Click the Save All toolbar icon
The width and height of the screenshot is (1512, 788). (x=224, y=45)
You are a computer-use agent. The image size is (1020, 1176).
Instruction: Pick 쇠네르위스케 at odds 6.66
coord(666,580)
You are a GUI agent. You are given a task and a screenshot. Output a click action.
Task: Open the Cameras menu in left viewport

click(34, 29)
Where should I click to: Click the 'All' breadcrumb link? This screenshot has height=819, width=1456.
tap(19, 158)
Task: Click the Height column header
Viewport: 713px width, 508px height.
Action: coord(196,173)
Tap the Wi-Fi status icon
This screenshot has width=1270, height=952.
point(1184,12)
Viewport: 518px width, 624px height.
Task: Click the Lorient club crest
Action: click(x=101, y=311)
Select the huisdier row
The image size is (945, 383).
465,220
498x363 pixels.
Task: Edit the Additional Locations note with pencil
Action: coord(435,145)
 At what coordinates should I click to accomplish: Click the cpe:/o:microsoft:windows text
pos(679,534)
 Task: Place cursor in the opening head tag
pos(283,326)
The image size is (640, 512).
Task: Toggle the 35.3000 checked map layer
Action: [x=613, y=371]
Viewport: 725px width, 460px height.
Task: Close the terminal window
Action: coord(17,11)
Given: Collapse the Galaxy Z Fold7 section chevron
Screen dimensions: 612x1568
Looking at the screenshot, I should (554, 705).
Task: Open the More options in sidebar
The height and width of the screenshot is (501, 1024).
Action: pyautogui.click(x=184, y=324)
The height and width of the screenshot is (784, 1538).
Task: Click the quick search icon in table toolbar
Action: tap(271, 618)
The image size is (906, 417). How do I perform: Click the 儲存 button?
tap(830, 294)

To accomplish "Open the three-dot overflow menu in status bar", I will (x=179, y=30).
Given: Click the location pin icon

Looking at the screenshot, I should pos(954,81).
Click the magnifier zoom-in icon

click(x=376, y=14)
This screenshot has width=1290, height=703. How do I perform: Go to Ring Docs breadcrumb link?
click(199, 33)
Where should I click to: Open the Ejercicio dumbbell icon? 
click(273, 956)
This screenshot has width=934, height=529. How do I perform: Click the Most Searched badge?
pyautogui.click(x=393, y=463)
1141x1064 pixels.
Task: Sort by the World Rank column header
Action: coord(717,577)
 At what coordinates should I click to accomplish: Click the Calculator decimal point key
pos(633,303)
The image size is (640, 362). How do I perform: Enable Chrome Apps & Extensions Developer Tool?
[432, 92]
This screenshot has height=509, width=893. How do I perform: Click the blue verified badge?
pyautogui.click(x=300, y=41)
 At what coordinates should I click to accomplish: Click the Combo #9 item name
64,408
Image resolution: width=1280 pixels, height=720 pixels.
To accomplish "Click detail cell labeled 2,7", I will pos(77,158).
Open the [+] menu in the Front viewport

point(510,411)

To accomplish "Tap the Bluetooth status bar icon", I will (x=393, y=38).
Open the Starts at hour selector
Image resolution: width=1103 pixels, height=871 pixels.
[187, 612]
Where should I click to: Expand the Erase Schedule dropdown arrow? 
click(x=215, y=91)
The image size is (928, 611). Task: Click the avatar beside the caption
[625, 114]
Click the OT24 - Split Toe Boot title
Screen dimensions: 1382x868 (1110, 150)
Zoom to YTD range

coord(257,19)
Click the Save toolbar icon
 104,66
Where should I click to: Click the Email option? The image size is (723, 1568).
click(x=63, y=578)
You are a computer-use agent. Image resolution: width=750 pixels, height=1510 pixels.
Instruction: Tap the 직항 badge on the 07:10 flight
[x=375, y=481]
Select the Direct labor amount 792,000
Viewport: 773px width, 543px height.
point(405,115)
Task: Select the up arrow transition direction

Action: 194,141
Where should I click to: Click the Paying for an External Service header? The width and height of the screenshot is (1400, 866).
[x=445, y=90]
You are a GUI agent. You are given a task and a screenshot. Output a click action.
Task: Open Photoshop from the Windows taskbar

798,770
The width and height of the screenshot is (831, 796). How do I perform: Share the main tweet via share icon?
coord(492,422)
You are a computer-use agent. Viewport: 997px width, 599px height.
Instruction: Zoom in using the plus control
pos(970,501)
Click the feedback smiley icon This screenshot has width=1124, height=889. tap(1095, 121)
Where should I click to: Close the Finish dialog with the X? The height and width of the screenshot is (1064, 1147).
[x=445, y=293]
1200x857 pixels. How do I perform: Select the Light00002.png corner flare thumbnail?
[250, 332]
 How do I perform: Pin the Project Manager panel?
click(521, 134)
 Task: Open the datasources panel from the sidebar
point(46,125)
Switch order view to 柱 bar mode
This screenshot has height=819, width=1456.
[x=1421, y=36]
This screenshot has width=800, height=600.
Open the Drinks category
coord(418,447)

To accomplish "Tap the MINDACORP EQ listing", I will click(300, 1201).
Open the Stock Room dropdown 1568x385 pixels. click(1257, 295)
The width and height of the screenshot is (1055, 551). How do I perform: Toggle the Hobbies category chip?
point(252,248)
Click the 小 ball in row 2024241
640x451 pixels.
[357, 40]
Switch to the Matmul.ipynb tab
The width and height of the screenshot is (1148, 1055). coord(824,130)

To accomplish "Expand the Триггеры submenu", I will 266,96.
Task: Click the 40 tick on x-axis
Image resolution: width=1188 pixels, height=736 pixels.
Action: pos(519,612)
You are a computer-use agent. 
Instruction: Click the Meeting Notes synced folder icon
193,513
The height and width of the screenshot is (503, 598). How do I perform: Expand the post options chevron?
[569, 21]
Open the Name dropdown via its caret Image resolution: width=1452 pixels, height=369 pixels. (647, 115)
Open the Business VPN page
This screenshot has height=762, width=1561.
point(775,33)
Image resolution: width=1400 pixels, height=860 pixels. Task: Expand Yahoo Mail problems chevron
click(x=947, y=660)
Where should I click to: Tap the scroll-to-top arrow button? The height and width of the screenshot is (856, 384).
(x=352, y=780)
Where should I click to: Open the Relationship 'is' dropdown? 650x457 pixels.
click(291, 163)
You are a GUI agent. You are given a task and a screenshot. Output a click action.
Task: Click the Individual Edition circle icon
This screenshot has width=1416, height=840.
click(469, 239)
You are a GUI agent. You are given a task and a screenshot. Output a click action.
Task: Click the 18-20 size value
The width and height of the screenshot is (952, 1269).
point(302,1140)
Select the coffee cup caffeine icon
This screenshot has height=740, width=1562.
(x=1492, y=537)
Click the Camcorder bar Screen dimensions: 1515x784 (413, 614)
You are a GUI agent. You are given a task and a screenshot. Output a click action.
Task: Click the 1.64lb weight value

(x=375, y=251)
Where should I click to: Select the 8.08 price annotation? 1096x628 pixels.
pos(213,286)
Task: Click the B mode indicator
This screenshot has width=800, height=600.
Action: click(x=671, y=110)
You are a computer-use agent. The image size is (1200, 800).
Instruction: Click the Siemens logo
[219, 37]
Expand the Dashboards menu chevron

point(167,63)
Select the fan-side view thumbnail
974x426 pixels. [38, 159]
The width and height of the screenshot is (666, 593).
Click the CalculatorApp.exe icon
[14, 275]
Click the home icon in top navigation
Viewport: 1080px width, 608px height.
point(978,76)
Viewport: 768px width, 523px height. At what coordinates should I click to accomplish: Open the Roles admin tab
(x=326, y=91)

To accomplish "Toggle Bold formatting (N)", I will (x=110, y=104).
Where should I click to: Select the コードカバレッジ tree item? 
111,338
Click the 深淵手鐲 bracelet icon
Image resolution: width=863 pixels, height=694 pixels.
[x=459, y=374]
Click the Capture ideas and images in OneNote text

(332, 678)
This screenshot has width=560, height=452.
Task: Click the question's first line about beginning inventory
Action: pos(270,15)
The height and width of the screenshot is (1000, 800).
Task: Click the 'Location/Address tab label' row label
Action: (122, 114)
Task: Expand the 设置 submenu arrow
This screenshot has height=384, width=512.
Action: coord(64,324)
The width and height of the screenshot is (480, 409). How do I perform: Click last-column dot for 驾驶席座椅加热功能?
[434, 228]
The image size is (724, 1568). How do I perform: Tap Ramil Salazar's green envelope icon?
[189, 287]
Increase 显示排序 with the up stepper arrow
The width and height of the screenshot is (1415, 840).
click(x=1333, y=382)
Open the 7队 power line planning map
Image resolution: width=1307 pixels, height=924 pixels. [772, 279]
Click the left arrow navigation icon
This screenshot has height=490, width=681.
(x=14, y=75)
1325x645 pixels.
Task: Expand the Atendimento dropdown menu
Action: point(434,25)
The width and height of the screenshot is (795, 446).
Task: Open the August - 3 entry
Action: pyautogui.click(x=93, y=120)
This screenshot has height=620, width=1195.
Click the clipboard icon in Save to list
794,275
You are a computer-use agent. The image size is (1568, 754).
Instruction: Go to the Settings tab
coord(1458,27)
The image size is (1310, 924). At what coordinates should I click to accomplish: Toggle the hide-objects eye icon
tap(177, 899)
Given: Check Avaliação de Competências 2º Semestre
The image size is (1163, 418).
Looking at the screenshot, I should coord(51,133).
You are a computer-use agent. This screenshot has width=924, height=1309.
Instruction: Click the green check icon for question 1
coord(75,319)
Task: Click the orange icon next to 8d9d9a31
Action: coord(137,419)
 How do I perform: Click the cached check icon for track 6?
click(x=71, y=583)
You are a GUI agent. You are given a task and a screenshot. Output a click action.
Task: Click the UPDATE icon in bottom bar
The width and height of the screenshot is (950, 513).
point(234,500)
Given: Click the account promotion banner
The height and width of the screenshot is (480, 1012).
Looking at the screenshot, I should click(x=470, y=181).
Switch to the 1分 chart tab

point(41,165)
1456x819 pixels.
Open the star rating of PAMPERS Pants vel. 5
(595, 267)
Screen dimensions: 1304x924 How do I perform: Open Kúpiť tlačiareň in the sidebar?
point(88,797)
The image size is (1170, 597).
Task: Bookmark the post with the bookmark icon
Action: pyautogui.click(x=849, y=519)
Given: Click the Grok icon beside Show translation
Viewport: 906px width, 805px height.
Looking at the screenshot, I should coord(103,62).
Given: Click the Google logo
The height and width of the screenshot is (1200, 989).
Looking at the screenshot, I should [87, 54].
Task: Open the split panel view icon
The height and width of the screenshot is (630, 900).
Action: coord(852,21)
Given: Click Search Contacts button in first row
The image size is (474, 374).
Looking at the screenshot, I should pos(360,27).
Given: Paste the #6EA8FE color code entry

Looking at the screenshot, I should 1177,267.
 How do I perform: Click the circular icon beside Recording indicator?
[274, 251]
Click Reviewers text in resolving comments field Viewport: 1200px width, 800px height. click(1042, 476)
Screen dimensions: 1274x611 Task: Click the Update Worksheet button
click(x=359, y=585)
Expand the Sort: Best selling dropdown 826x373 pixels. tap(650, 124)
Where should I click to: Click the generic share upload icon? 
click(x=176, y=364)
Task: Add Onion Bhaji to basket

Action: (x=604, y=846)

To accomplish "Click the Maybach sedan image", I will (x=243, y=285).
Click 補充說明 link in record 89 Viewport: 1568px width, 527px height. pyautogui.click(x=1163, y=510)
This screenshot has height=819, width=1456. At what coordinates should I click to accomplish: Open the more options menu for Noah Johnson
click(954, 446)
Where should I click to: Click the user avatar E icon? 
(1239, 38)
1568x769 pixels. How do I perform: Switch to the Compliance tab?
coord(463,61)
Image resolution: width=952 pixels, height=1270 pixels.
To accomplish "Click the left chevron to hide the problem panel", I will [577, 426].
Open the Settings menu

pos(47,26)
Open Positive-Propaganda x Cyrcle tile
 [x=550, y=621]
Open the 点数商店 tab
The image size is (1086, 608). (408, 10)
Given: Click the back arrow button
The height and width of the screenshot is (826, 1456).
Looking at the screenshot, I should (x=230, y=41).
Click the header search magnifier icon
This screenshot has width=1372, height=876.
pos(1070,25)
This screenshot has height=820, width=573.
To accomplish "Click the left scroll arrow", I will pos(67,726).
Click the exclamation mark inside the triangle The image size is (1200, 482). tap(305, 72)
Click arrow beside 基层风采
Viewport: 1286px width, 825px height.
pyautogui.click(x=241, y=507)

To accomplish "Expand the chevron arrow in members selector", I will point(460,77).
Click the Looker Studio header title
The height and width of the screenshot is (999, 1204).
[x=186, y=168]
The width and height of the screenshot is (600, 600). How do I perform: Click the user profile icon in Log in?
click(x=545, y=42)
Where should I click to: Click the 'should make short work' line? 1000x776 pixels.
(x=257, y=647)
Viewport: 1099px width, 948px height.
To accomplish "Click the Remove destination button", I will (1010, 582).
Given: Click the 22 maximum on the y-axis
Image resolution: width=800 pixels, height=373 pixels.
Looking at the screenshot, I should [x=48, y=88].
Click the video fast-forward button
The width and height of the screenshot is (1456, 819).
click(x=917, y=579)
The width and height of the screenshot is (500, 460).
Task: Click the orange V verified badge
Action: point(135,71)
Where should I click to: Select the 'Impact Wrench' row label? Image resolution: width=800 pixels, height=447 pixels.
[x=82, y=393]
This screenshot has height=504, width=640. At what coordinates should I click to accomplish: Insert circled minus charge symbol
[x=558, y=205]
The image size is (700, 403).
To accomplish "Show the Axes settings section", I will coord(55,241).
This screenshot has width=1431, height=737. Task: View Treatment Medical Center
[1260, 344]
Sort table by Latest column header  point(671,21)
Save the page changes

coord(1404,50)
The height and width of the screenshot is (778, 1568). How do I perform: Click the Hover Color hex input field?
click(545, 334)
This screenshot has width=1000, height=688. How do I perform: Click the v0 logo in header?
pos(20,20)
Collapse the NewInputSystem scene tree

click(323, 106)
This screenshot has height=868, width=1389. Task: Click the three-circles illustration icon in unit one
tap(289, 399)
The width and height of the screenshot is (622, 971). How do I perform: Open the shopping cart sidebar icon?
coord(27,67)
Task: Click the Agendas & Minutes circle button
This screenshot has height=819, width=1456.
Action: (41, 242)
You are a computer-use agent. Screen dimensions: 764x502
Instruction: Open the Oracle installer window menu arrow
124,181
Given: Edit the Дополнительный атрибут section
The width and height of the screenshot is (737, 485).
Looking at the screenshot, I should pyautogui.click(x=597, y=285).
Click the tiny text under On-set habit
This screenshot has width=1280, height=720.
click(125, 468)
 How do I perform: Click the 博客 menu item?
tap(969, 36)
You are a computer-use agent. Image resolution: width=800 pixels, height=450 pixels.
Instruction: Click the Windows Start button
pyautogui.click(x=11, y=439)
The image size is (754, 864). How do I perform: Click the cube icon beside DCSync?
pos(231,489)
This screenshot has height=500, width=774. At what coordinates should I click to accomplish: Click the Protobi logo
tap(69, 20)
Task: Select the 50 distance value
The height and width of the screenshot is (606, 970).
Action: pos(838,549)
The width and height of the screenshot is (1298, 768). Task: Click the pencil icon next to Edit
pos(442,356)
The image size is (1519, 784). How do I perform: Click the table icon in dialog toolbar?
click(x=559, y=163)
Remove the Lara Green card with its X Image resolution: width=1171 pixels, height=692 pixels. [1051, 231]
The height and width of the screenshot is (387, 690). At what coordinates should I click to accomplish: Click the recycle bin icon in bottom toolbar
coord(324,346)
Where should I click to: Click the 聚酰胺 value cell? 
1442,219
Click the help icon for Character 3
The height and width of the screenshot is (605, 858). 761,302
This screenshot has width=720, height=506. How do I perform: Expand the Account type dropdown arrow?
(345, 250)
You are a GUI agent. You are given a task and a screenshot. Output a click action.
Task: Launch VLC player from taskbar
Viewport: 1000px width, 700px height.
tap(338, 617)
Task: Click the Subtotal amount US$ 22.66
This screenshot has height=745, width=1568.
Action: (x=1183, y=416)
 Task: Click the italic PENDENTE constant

+ + + + + + +

▶ _WORK TASK_:
Scan the records for lines that hold "computer", and reproduce each one you find.

▶ _RESPONSE AREA_:
You are a computer-use agent. The image size is (1020, 1176).
You are a computer-use agent. Image resolution: width=750 pixels, height=1510 pixels.
You are a computer-use agent. Viewport: 997px width, 599px height.
You are a computer-use agent. 
You are a computer-use agent. The image size is (1200, 800).
You are a computer-use agent. The image size is (1568, 754).
You are a computer-use agent. This screenshot has width=924, height=1309.
You are a computer-use agent. Screen dimensions: 764x502
You are a computer-use agent. Image resolution: width=800 pixels, height=450 pixels.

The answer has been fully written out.